Awesome
STCT: Sequentially Training Convolutional Networks for Visual Tracking
Introduction
STCT is an online visual tracking algorithm by sequentailly training convolutional neural networks. This package contains the source code to reproduce the experimental results of STCT reported in our CVPR 2016 paper. The source code is mainly written in MATLAB with .
Usage
-
Supported OS: the source code was tested on 64-bit Arch and Ubuntu 14.04 Linux OS, and it should also be executable in other linux distributions.
-
Dependencies:
-
A modified version of caffe framework and all its dependencies.
-
Cuda enabled GPUs
-
Installation:
- Install caffe: we use a modified version of the original caffe framework. Compile the source code in the ./caffe directory and the matlab interface following the installation instruction of caffe.
- Download the 16-layer VGG network from https://gist.github.com/ksimonyan/211839e770f7b538e2d8, and put the caffemodel file under the ./model directory.
- Run the demo code demo_STCT.m.
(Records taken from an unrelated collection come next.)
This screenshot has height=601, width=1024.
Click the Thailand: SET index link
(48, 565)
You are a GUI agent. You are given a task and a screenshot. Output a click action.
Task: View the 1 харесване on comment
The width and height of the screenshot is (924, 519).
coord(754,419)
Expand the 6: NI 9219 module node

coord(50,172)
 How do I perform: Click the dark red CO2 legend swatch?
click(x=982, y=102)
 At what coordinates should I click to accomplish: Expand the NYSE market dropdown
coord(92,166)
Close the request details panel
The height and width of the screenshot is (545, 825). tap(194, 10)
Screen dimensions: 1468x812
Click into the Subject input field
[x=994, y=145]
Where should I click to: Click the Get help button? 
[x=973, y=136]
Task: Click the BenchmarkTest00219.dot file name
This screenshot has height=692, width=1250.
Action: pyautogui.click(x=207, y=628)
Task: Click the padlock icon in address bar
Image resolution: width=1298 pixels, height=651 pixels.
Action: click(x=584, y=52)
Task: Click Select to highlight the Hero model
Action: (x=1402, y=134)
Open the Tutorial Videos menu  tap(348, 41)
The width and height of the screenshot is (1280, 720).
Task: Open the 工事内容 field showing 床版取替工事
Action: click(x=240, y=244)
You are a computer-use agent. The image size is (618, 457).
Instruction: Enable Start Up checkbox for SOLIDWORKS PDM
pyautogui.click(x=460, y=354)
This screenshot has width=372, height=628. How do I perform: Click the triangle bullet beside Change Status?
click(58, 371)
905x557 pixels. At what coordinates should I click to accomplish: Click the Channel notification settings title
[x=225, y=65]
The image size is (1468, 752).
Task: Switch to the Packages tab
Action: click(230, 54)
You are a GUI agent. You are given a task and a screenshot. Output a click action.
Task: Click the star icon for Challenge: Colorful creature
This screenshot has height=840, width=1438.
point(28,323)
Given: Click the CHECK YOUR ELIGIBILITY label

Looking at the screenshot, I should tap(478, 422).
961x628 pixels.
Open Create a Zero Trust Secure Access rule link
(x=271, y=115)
You can customize your own test sequences following this example.
Citing Our Work
If you find STCT useful in your research, please consider to cite our paper:
@inproceedings{wang2016STCT,
title={STCT: Sequentially Training Convolutional Networks for Visual Tracking},
author={Wang, Lijun and Ouyang, Wanli and Wang, Xiaogang and Lu, Huchuan},
booktitle={CVPR},
year={2016}
}
Liscense
Copyright (c) 2016, Lijun Wang
All rights reserved.
Redistribution and use in source and binary forms, with or without modification, are
permitted provided that the following conditions are met:
* Redistributions of source code must retain the above copyright
notice, this list of conditions and the following disclaimer.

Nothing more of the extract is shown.